At the very least, he’s giving the coaching staff another option. At 6-2 and 200 pounds, he’s not as big as Tyrone Swoopes, but he’s a better pure passer and a big-time dual-threat prospect. Smart, slippery, and with outstanding rushing skills, he took off for 2,172 yards and 28 touchdowns as a high school senior, while throwing for 2,148 yards. He might be saying and doing all the right things to be a dutiful No. 2 option, but he’s been great at times this offseason and had a great spring game. If the offense sputters at all for a stretch, he’ll get his shot.
9. NT Desmond Jackson, Sr.
A bowling ball on the nose, the senior is a 6-0, 305-pound plugger who anchors the middle – when he’s healthy. Hurt almost all of last year with a foot injury, he’s still a leader and a rock who made 37 tackles with two sacks in 2013 and 25 in 2012. He doesn’t have to do it all with a good rotation ready to help, and he should shine playing next to Hassan Ridgeway. It might not be a great statistical year, but that’s not his role.
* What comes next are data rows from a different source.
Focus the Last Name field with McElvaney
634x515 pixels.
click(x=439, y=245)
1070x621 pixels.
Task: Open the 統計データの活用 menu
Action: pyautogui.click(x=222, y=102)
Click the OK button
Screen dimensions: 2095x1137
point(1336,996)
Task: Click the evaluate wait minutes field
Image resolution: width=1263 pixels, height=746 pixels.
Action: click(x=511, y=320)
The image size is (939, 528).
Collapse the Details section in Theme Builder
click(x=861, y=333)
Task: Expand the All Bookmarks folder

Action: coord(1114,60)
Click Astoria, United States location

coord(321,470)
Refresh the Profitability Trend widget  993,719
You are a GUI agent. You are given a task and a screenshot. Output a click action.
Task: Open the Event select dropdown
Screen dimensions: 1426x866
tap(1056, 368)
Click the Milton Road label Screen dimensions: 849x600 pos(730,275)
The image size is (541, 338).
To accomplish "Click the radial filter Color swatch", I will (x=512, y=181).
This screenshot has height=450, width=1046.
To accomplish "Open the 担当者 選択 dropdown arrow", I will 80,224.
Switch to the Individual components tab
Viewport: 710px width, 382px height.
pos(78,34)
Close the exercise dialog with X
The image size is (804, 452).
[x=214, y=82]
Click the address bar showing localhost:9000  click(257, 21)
10. OT Brandon Hodges, Jr.
Is it possible he could be an answer? Marcus Hutchins should hold the left tackle job, and Connor Williams on the right side, but Hodges is a star 6-5, 310-pound JUCO transfer with the talent and ability to start immediately. He might be a bit raw, but he’s the type of blaster the line desperately needs. Really, really big, and with good movement, he’s a potential anchor of a line – even a veteran one like Texas is bringing back.